Finally, we generated PRO-seq metagene profiles to visualize Pol II density across genes divided by pause density (Fig. 3c). For this, we selected a set of genes with limited variation in gene body density, but large variations in pause density, and little correlation between the two (Supplementary Fig. 4c, d). While genes with higher pausing enrich more Pol II within the early gene body in NELF RNAi +FP, the overall pattern of this enrichment is similar for all pausing classes, consistent with the global nature of this phenotype.

We have additionally verified that a gene’s response to NELF-depletion (DMSO condition) has little relationship to the quantity of abnormal Pol II density observed following FP treatment (Supplementary Fig. 4e, f).

Our analyses here show that in NELF-depleted cells, the abnormal Pol II density seen within the early gene body after FP treatment is not predicted by the density of Pol II that had been in that region before FP treatment, but instead by the Pol II that had been in the upstream pause region. This would be expected if those Pol II complexes were “leaking” downstream in the absence of NELF and Cdk9. Interestingly, highly paused genes, which have much higher initiation rates than pause release rates, still have sufficient Cdk9 to prevent the abnormal accumulation of Pol II in NELF RNAi (DMSO) cells; it’s only when both NELF and Cdk9 activity are reduced that we see the abnormal early gene body density (Figs. 2f, g and 3c).

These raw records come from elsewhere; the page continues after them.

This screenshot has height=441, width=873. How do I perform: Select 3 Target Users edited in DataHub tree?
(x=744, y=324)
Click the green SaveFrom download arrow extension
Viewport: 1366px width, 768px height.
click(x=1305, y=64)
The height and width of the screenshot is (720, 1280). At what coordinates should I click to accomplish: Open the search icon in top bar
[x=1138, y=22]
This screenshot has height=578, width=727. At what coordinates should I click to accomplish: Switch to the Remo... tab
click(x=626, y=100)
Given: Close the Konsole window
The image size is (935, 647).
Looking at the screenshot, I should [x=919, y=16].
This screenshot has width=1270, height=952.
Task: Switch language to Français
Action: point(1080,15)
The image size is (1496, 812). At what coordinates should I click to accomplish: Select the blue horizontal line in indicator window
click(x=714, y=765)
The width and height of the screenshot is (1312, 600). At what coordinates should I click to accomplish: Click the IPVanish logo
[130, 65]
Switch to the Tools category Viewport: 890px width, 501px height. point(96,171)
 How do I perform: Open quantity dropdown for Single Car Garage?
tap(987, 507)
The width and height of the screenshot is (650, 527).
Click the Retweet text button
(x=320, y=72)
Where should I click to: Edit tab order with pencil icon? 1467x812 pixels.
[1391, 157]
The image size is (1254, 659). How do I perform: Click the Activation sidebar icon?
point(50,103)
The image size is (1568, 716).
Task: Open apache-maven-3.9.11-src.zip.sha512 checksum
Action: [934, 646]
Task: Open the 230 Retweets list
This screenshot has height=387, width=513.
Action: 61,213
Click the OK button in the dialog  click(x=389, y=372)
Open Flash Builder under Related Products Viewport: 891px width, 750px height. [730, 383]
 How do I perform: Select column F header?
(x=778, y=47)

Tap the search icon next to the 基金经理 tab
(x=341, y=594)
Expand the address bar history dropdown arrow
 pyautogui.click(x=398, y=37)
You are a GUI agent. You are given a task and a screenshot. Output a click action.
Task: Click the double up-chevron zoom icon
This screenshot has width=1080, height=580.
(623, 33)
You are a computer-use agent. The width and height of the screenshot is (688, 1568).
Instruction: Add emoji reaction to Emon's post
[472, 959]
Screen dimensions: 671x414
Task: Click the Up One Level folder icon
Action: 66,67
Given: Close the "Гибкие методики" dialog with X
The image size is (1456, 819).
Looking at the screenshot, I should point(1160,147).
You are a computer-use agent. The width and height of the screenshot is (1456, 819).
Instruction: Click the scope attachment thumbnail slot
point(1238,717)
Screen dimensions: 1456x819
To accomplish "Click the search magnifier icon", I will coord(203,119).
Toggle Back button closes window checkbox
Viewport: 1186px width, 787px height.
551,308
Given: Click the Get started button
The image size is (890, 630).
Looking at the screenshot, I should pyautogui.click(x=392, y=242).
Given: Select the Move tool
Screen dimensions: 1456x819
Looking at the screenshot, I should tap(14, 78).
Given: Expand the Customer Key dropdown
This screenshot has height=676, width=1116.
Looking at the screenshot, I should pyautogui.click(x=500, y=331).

Without NELF, Pol II can enter the gene body without Cdk9, but is unable complete gene transcription

We reasoned that many of our observations above could be explained if these NELF-depleted Drosophila cells were responding to Cdk9 inhibition in the same manner as the NELF-lacking fission yeast Schizosaccharomyces pombe, which we previously characterized25. In that study, we used PRO-seq to monitor transcription at various time points following Cdk9 kinase inhibition, and we found that in S. pombe, unlike in mammals or Drosophila, Pol II continues to enter the gene body in the absence of Cdk9 activity, but that these polymerase complexes have reduced elongation rates – a phenotype consistent with a critical role for Cdk9 in elongation complex assembly20,45,46,47. If our NELF-depleted Drosophila cells were recapitulating the S. pombe response, this would indicate that the presence of NELF in Drosophila prevents gene body entry in the absence of Cdk9 activity.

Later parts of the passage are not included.